WM-Leader vor Runde 3: Was bedeuten die interessanten Zahlen von Bezzecchi?
Marco Bezzecchi, seit fünf Tagen erstmals Spitzenreiter der MotoGP, hält auch in Texas an seiner Kommunikationsstrategie fest. Wenig reden, schneller fahren – so das Credo des Aprilia-Piloten.
Seit vergangenen Sonntag zählt Marco Bezzecchi zum kompakten Vierer-Club der Königsklasse. Damit sind jene 15 Fahrer gemeint, denen es in der 77-jährigen Geschichte der Motorrad-Weltmeisterschaft gelang, vier Rennen in Serie zu gewinnen.
Marco Bezzecchi und seine Aprilia siegten in Portugal, Spanien, Thailand und Brasilien, was ein unwiderlegbarer Beweis dafür ist, dass das italienische Team äußerst konkurrenzfähig ist. Eine Aussage, die durch die unterschiedlichen Rennstrecken, auf denen Bezzecchi und sein Motorrad gewonnen haben, untermauert wird. Denn die Eigenschaften von Portimao, Valencia, Thailand und Brasilien sind sehr unterschiedlich.
Die portugiesische Strecke ist kompliziert und einzigartig im Kalender; Valencia ist ein «Stadion-Kurs», kurvenreich und langsam; in Buriram dominieren die Geraden und die enorme Hitze, die die Motoren an ihre Grenzen bringt; und Brasilien war eine Strecke, die für alle neu war. Und auf allen hat Bezzecchi und seine Aprilia nicht nur gewonnen, sondern dominant. In Portugal führten sie 25 der 25 Rennrunden an; in Valencia 27 von 27; in Thailand 26 von 26; und am Sonntag in Goiânia sah Marco während des gesamten Rennens zu keinem Zeitpunkt ein Motorrad vor sich.
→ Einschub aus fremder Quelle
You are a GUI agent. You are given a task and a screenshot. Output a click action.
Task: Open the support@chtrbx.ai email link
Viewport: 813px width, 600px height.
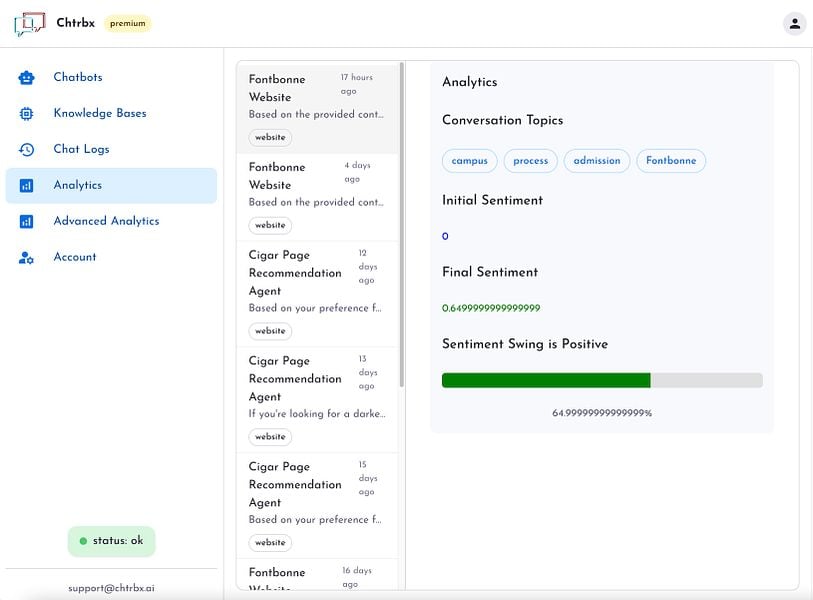[111, 588]
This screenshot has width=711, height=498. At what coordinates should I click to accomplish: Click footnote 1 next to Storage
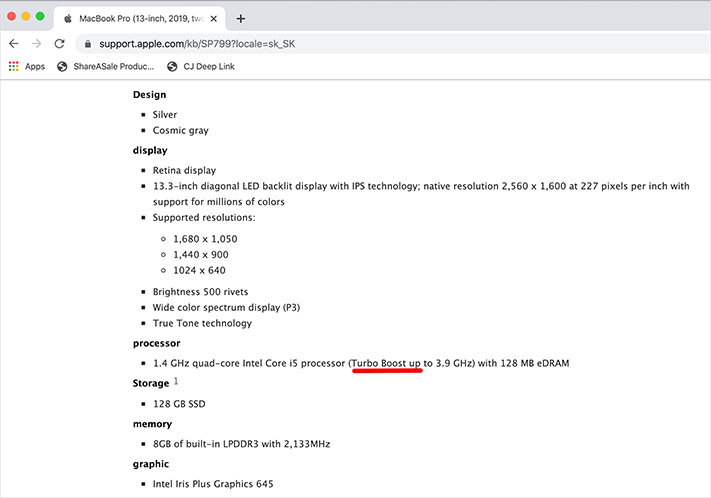point(176,380)
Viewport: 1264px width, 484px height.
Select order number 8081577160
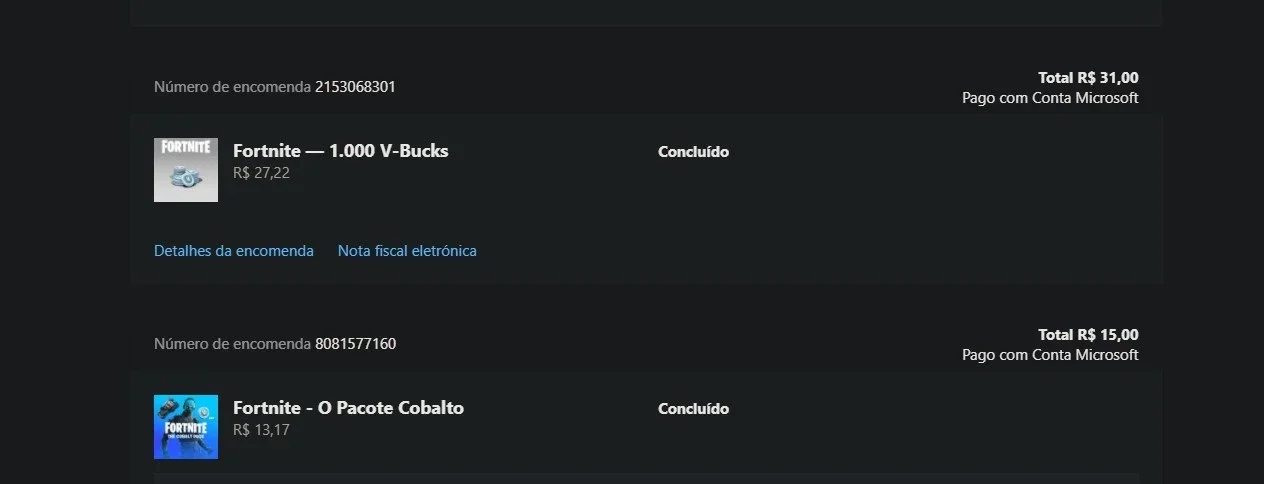(355, 344)
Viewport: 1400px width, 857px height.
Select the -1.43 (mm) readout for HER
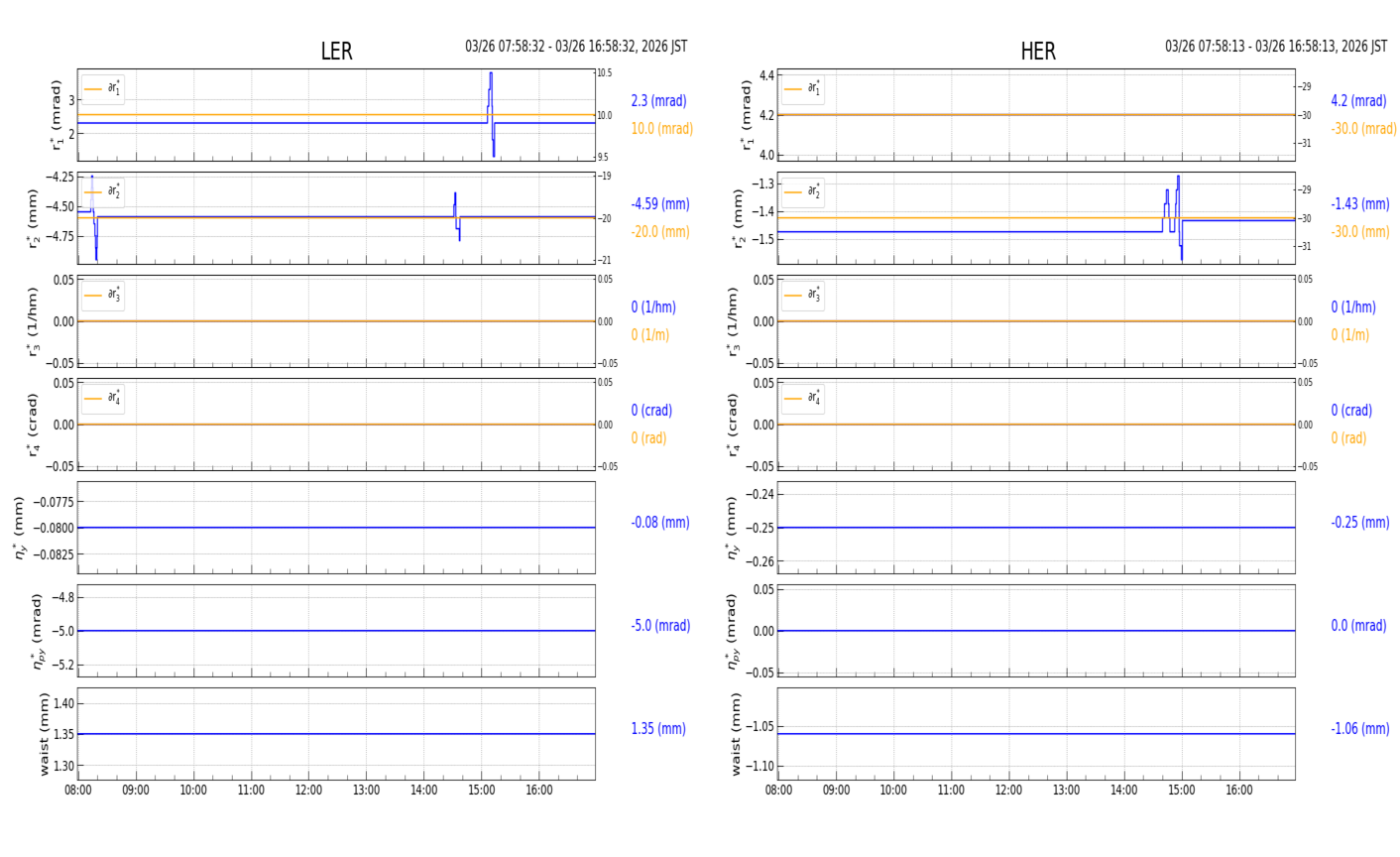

Diese Ergebnisse sind noch beeindruckender, wenn man alle Siege von Bezzecchi seit seinem Einstieg in die MotoGP unter die Lupe nimmt. Insgesamt waren es acht: die vier bereits erwähnten plus sein erster Sieg in der Königsklasse, Argentinien 2023, sowie die Triumphe in Le Mans und Indonesien in derselben Saison und Silverstone 2025. In den Sprintrennen hat er mittlerweile vier Siege auf dem Konto: Assen und Misano 2023 mit Ducati sowie Indonesien und Phillip Island in der vergangenen Saison, bereits als Aprilia-Fahrer.
Schaut man die Austragungsorte an, an denen Bezzecchi ganz oben auf dem Podium stand, fällt auf, dass er an keinem davon zuvor triumphierte. Oder anders ausgedrückt: Marco hat es geschafft, auf Rennstrecken aller Art zu gewinnen, was deutlich macht, dass der Racer aus Rimini nicht zu den Fahrern gehört, die auf bestimmten Arten von Strecken besonders schnell sind.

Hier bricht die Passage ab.